**Exercise requirements:**
Can you turn every line of the listing below into a numbered list, leaving out the blank lines?

**Stored dataset items:**
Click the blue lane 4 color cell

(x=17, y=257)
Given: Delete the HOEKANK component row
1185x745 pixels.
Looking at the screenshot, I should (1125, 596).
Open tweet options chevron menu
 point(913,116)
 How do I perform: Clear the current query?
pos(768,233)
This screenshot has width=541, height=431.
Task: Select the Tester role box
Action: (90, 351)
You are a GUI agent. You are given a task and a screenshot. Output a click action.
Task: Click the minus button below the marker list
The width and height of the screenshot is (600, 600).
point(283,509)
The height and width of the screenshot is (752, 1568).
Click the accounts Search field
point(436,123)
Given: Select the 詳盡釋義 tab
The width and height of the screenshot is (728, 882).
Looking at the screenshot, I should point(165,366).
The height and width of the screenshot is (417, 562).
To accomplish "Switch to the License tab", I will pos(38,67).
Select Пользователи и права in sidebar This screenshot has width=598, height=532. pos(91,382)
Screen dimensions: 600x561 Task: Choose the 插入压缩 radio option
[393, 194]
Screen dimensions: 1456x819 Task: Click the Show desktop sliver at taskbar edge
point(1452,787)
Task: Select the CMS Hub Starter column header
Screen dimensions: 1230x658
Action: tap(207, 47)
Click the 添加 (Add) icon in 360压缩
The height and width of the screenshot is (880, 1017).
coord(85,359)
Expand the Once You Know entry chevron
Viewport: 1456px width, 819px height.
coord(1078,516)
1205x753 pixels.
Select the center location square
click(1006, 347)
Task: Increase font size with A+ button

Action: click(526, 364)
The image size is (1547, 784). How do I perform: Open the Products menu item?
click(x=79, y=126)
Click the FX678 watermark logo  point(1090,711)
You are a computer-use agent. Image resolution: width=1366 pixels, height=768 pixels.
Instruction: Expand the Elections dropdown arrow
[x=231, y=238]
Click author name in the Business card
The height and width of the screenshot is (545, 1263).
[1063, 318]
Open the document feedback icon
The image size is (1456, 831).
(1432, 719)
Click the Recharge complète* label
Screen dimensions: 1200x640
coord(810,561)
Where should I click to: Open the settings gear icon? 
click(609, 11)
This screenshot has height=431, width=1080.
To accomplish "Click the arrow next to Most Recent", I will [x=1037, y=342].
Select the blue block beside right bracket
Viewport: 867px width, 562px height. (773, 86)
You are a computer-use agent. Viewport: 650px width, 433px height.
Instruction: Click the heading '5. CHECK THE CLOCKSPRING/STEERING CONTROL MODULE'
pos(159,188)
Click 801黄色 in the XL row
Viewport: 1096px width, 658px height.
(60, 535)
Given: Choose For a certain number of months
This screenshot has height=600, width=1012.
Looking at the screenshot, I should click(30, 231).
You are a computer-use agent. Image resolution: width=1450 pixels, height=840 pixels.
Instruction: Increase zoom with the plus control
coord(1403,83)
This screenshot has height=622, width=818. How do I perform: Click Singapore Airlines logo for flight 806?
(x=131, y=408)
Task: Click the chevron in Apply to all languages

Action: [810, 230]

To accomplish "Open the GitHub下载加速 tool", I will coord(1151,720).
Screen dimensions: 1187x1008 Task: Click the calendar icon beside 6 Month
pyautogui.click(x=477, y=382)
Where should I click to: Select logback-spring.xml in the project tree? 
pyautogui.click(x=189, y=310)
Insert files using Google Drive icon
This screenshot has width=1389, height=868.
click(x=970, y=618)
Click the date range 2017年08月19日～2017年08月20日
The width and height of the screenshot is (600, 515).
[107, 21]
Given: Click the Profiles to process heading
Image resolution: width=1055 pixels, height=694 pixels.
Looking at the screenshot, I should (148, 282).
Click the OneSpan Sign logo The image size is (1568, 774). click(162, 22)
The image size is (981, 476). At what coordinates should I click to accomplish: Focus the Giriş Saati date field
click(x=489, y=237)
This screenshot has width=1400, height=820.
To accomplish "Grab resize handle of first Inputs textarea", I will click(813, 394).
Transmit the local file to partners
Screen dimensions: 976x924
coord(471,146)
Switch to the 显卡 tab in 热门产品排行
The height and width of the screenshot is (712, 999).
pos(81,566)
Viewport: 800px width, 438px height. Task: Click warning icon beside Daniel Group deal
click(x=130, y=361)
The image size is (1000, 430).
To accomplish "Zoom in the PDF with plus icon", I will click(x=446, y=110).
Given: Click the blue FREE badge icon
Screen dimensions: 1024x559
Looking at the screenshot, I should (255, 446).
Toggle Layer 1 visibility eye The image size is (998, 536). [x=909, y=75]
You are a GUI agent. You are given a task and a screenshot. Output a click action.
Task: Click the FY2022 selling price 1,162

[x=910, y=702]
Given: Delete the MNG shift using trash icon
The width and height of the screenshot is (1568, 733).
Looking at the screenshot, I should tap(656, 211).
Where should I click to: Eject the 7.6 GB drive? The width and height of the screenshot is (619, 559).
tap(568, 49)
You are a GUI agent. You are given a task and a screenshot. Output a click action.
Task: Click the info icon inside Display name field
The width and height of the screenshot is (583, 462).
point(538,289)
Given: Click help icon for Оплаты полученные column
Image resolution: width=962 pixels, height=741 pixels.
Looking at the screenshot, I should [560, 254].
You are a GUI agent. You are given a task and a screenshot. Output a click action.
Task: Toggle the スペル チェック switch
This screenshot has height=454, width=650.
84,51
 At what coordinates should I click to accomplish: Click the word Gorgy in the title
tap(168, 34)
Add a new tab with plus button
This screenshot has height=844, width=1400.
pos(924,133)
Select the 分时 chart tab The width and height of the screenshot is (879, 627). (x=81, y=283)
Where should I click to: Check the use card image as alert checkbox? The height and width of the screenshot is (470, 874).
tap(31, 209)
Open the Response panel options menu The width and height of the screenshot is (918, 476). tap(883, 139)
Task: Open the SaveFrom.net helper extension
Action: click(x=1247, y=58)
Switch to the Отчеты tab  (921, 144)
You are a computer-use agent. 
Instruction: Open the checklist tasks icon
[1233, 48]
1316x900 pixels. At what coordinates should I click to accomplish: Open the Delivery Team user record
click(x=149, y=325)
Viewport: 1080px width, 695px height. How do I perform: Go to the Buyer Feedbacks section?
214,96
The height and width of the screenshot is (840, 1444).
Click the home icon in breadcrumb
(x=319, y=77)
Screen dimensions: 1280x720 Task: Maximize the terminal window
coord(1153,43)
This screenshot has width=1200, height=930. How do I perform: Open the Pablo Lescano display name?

**Response to the exercise:**
1. Click the blue lane 4 color cell
2. (x=17, y=257)
3. Given: Delete the HOEKANK component row
4. 1185x745 pixels.
5. Looking at the screenshot, I should (1125, 596).
6. Open tweet options chevron menu
7.  point(913,116)
8.  How do I perform: Clear the current query?
9. pos(768,233)
10. This screenshot has width=541, height=431.
11. Task: Select the Tester role box
12. Action: (90, 351)
13. You are a GUI agent. You are given a task and a screenshot. Output a click action.
14. Task: Click the minus button below the marker list
15. The width and height of the screenshot is (600, 600).
16. point(283,509)
17. The height and width of the screenshot is (752, 1568).
18. Click the accounts Search field
19. point(436,123)
20. Given: Select the 詳盡釋義 tab
21. The width and height of the screenshot is (728, 882).
22. Looking at the screenshot, I should point(165,366).
23. The height and width of the screenshot is (417, 562).
24. To accomplish "Switch to the License tab", I will pos(38,67).
25. Select Пользователи и права in sidebar This screenshot has width=598, height=532. pos(91,382)
26. Screen dimensions: 600x561 Task: Choose the 插入压缩 radio option
27. [393, 194]
28. Screen dimensions: 1456x819 Task: Click the Show desktop sliver at taskbar edge
29. point(1452,787)
30. Task: Select the CMS Hub Starter column header
31. Screen dimensions: 1230x658
32. Action: tap(207, 47)
33. Click the 添加 (Add) icon in 360压缩
34. The height and width of the screenshot is (880, 1017).
35. coord(85,359)
36. Expand the Once You Know entry chevron
37. Viewport: 1456px width, 819px height.
38. coord(1078,516)
39. 1205x753 pixels.
40. Select the center location square
41. click(1006, 347)
42. Task: Increase font size with A+ button
43. Action: click(526, 364)
44. The image size is (1547, 784). How do I perform: Open the Products menu item?
45. click(x=79, y=126)
46. Click the FX678 watermark logo  point(1090,711)
47. You are a computer-use agent. Image resolution: width=1366 pixels, height=768 pixels.
48. Instruction: Expand the Elections dropdown arrow
49. [x=231, y=238]
50. Click author name in the Business card
51. The height and width of the screenshot is (545, 1263).
52. [1063, 318]
53. Open the document feedback icon
54. The image size is (1456, 831).
55. (1432, 719)
56. Click the Recharge complète* label
57. Screen dimensions: 1200x640
58. coord(810,561)
59. Where should I click to: Open the settings gear icon? 
60. click(609, 11)
61. This screenshot has height=431, width=1080.
62. To accomplish "Click the arrow next to Most Recent", I will [x=1037, y=342].
63. Select the blue block beside right bracket
64. Viewport: 867px width, 562px height. (773, 86)
65. You are a computer-use agent. Viewport: 650px width, 433px height.
66. Instruction: Click the heading '5. CHECK THE CLOCKSPRING/STEERING CONTROL MODULE'
67. pos(159,188)
68. Click 801黄色 in the XL row
69. Viewport: 1096px width, 658px height.
70. (60, 535)
71. Given: Choose For a certain number of months
72. This screenshot has height=600, width=1012.
73. Looking at the screenshot, I should click(30, 231).
74. You are a computer-use agent. Image resolution: width=1450 pixels, height=840 pixels.
75. Instruction: Increase zoom with the plus control
76. coord(1403,83)
77. This screenshot has height=622, width=818. How do I perform: Click Singapore Airlines logo for flight 806?
78. (x=131, y=408)
79. Task: Click the chevron in Apply to all languages
80. Action: [810, 230]
81. To accomplish "Open the GitHub下载加速 tool", I will coord(1151,720).
82. Screen dimensions: 1187x1008 Task: Click the calendar icon beside 6 Month
83. pyautogui.click(x=477, y=382)
84. Where should I click to: Select logback-spring.xml in the project tree? 
85. pyautogui.click(x=189, y=310)
86. Insert files using Google Drive icon
87. This screenshot has width=1389, height=868.
88. click(x=970, y=618)
89. Click the date range 2017年08月19日～2017年08月20日
90. The width and height of the screenshot is (600, 515).
91. [107, 21]
92. Given: Click the Profiles to process heading
93. Image resolution: width=1055 pixels, height=694 pixels.
94. Looking at the screenshot, I should (148, 282).
95. Click the OneSpan Sign logo The image size is (1568, 774). click(162, 22)
96. The image size is (981, 476). At what coordinates should I click to accomplish: Focus the Giriş Saati date field
97. click(x=489, y=237)
98. This screenshot has width=1400, height=820.
99. To accomplish "Grab resize handle of first Inputs textarea", I will click(813, 394).
100. Transmit the local file to partners
101. Screen dimensions: 976x924
102. coord(471,146)
103. Switch to the 显卡 tab in 热门产品排行
104. The height and width of the screenshot is (712, 999).
105. pos(81,566)
106. Viewport: 800px width, 438px height. Task: Click warning icon beside Daniel Group deal
107. click(x=130, y=361)
108. The image size is (1000, 430).
109. To accomplish "Zoom in the PDF with plus icon", I will click(x=446, y=110).
110. Given: Click the blue FREE badge icon
111. Screen dimensions: 1024x559
112. Looking at the screenshot, I should (255, 446).
113. Toggle Layer 1 visibility eye The image size is (998, 536). [x=909, y=75]
114. You are a GUI agent. You are given a task and a screenshot. Output a click action.
115. Task: Click the FY2022 selling price 1,162
116. [x=910, y=702]
117. Given: Delete the MNG shift using trash icon
118. The width and height of the screenshot is (1568, 733).
119. Looking at the screenshot, I should tap(656, 211).
120. Where should I click to: Eject the 7.6 GB drive? The width and height of the screenshot is (619, 559).
121. tap(568, 49)
122. You are a GUI agent. You are given a task and a screenshot. Output a click action.
123. Task: Click the info icon inside Display name field
124. The width and height of the screenshot is (583, 462).
125. point(538,289)
126. Given: Click help icon for Оплаты полученные column
127. Image resolution: width=962 pixels, height=741 pixels.
128. Looking at the screenshot, I should [560, 254].
129. You are a GUI agent. You are given a task and a screenshot. Output a click action.
130. Task: Toggle the スペル チェック switch
131. This screenshot has height=454, width=650.
132. 84,51
133.  At what coordinates should I click to accomplish: Click the word Gorgy in the title
134. tap(168, 34)
135. Add a new tab with plus button
136. This screenshot has height=844, width=1400.
137. pos(924,133)
138. Select the 分时 chart tab The width and height of the screenshot is (879, 627). (x=81, y=283)
139. Where should I click to: Check the use card image as alert checkbox? The height and width of the screenshot is (470, 874).
140. tap(31, 209)
141. Open the Response panel options menu The width and height of the screenshot is (918, 476). tap(883, 139)
142. Task: Open the SaveFrom.net helper extension
143. Action: click(x=1247, y=58)
144. Switch to the Отчеты tab  (921, 144)
145. You are a computer-use agent. 
146. Instruction: Open the checklist tasks icon
147. [1233, 48]
148. 1316x900 pixels. At what coordinates should I click to accomplish: Open the Delivery Team user record
149. click(x=149, y=325)
150. Viewport: 1080px width, 695px height. How do I perform: Go to the Buyer Feedbacks section?
151. 214,96
152. The height and width of the screenshot is (840, 1444).
153. Click the home icon in breadcrumb
154. (x=319, y=77)
155. Screen dimensions: 1280x720 Task: Maximize the terminal window
156. coord(1153,43)
157. This screenshot has width=1200, height=930. How do I perform: Open the Pablo Lescano display name?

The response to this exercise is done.